Domenica 5 Maggio 2019 | III Pasqua (C)

«GETTATE LA RETE»

LETTURA

È la terza domenica di Pasqua, ma è ancora e sempre lo stesso mistero, l’unico grande Mistero, ad essere celebrato, ricordato, con il desiderio, il proposito, il sogno di riviverlo in tutta la sua pienezza. Quella che stiamo vivendo non è la terza domenica “dopo” Pasqua, ma “di” Pasqua. Non è la stessa cosa. Il “dopo” indica un avvenimento ormai trascorso che semplicemente ricordiamo, il “di”, invece, indica un avvenimento che costituisce per noi cristiani l’eterno presente di una storia, della quale abbiamo la grazia di essere eternamente contemporanei.

MEDITAZIONE

Gesù risorto appare, secondo la cronologia delle apparizioni propria dell’apostolo Giovanni, per la terza volta.
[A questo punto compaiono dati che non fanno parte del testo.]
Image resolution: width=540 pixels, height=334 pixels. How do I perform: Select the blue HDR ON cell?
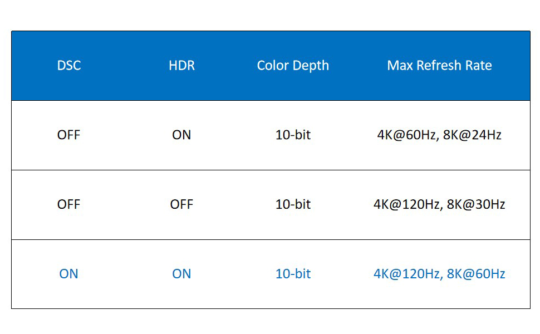[181, 274]
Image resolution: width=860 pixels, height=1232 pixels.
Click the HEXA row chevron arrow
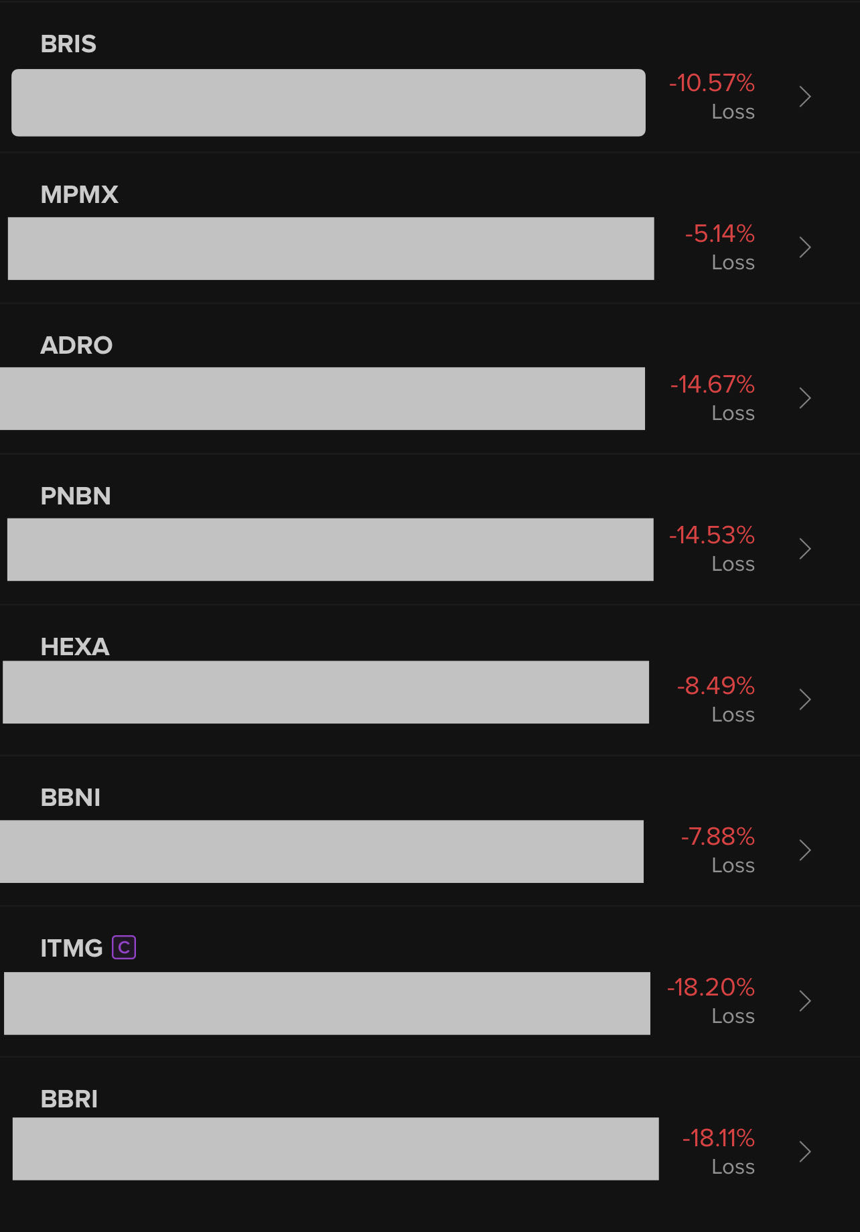tap(805, 700)
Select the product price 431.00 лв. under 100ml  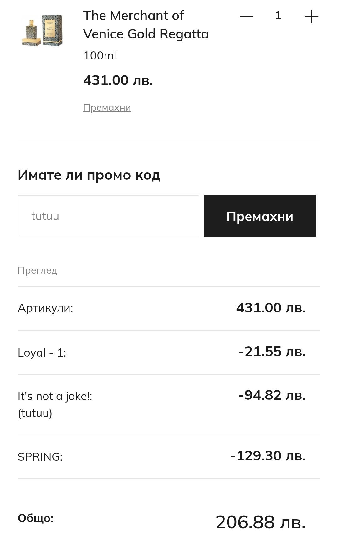(x=118, y=80)
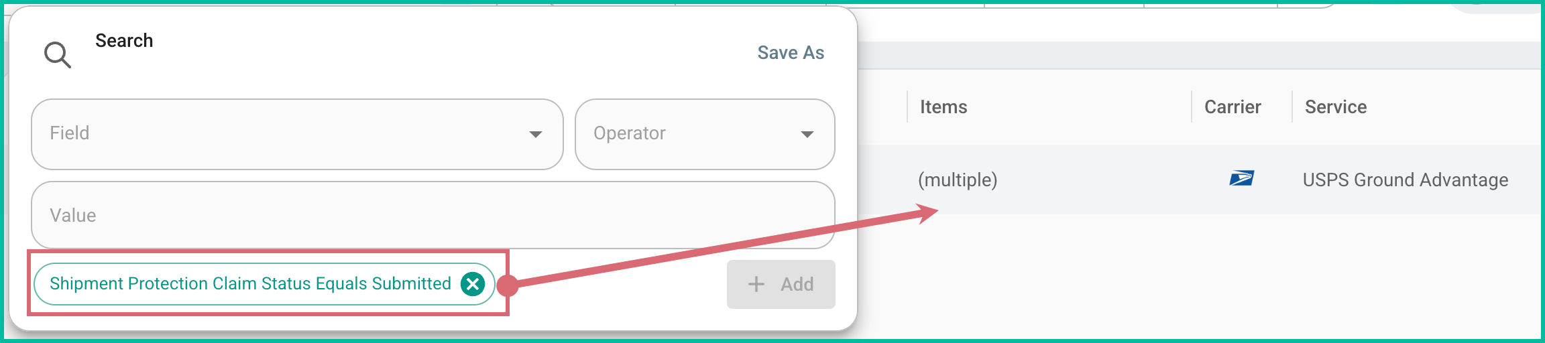Click into the Value input box

[x=433, y=215]
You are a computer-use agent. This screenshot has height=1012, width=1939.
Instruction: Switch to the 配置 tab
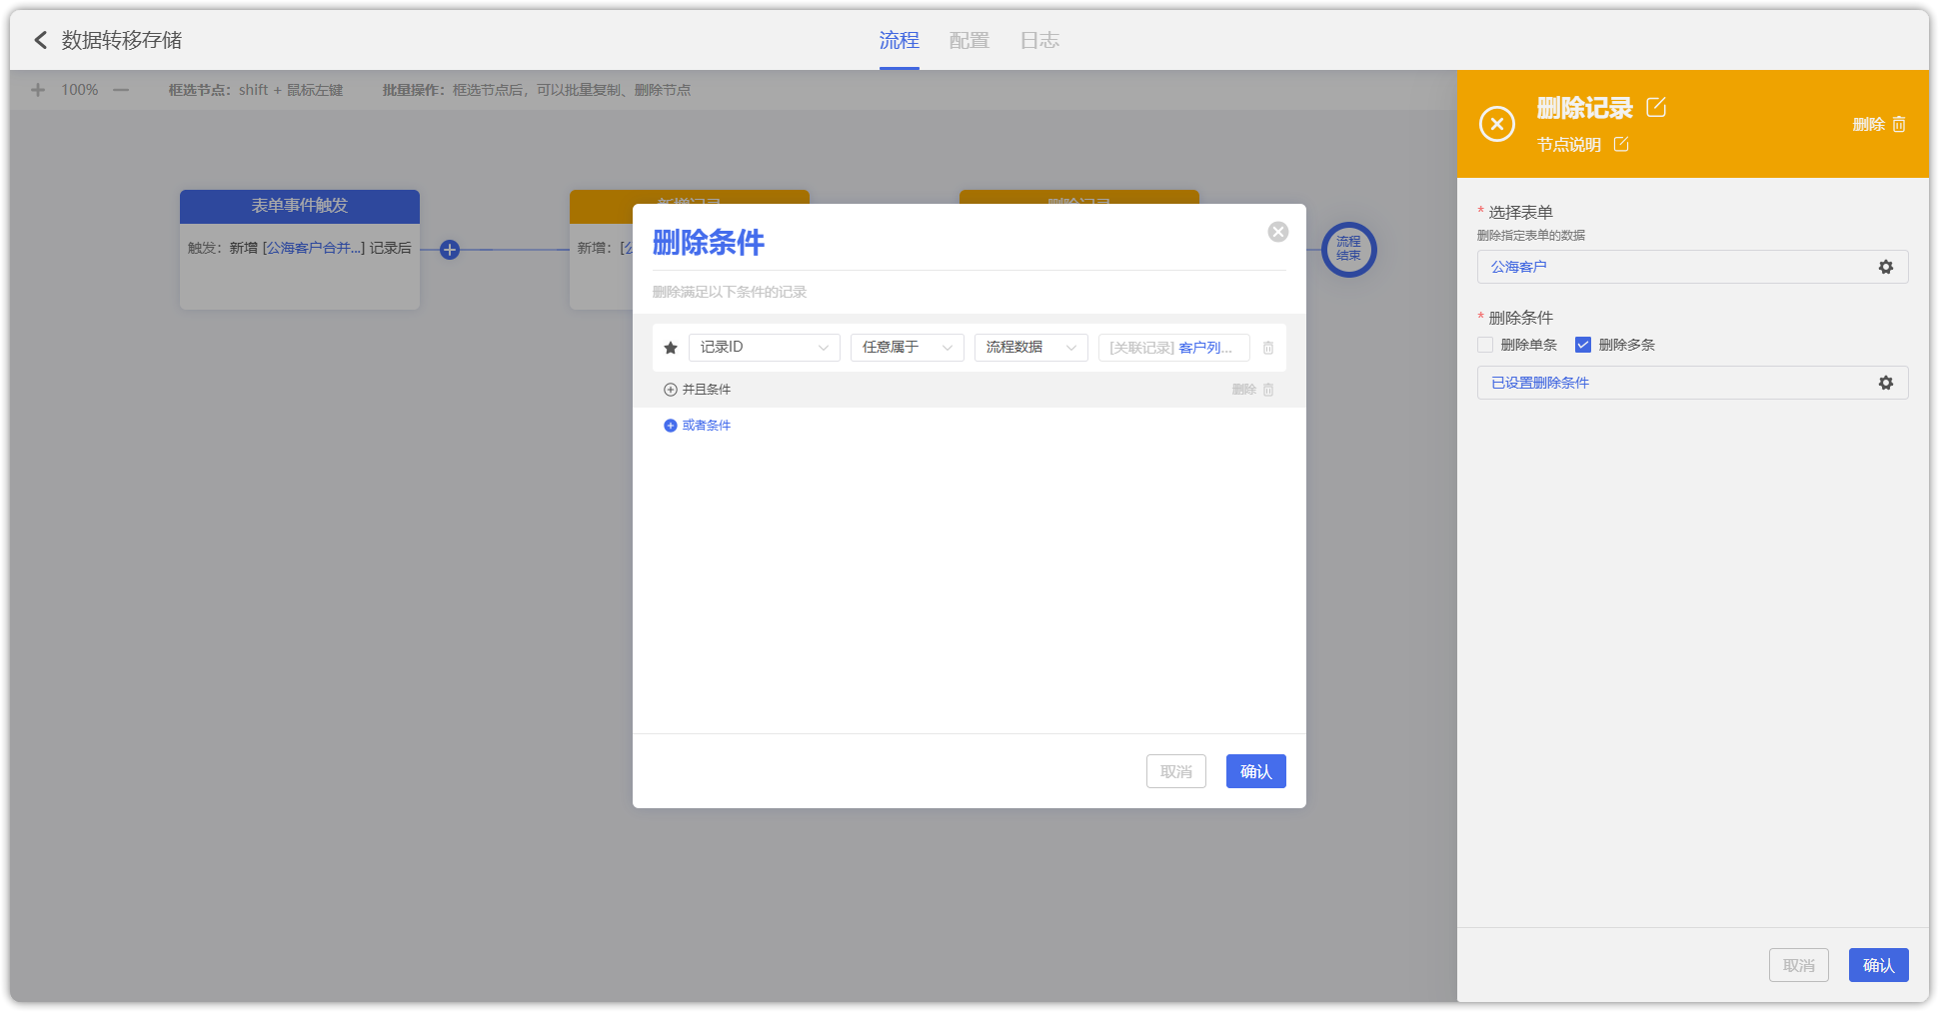click(x=969, y=40)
E compie un gesto prodigioso, che è destinato a far cadere ogni incertezza che certamente ancora albergava nel cuore dei Dodici, ormai ridotti ad Undici. Un gruppo di loro decide di tornare all’antico mestiere: pescare. Tornano alle reti da cui Gesù, un giorno, sulle rive del mare di Galilea, li aveva strappati per farli diventare pescatori di uomini. E invece ora, non avendo ancora chiaro quale sbocco dovesse prendere la loro vita, ora che il Maestro non era sempre con loro, tornano sulla barca e vanno a pescare. Ma quella pesca, in quella notte, senza il Maestro si rivelò infruttuosa. Sulla riva il Risorto li aspettava, con il suo comando: “Gettate la rete dalla parte destra e troverete”. Così fecero e la rete si riempì. Scaricarono a riva centocinquantatré grossi pesci. Il numero non è messo lì a caso, ma fa riferimento ad alcune antiche tavole di popoli che raccontavano appunto di centocinquantatré popoli. Il significato allora è chiaro: si tratta del valore universale della missione che Gesù affida alla sua Chiesa. Il “Gettate la rete!” è il comando perenne che Gesù consegna alla sua Chiesa assicurando sempre pesca abbondante, anche nei momenti più difficili, e a rischio continuo di apparenti fallimenti. Quel comando di gettare la rete è perennemente rinnovato da Gesù alla sua Chiesa, a noi. Gettare la rete vuol dire metterci in gioco seriamente sul versante dell’annuncio, della testimonianza, della missione. Poi, la seconda parte del brano riporta la domanda che a bruciapelo Gesù rivolge a Pietro, e per ben tre volte, quasi ad evocare il triplice rinnegamento di qualche giorno prima: “Mi ami tu?”. Questa domanda è rivolta oggi a ciascuno di noi, e non possiamo evitarla.

 

PREGHIERA

Signore, grazie perché nonostante i miei tradimenti e i miei rinnegamenti tu continui ancora e sempre a pormi la domanda che dà senso alla mia vita. Sì, Signore, nonostante quello che sono, nonostante tutte le mie fragilità, sento di dirti con tutto il cuore: “Signore, tu lo sai che ti voglio bene. Ma nei momenti in cui non te lo dimostro abbastanza, abbi ancora e sempre pazienza con me”.

AGIRE

Durante la giornata farò di frequente atti di amore e di abbandono in Gesù.

 

Preghiera dei fedeli

Fratelli e sorelle, Gesù conosce i nostri desideri e i nostri bisogni, e ci risponde come agli Apostoli sul lago. Ci rivolgiamo a Lui con fiducia.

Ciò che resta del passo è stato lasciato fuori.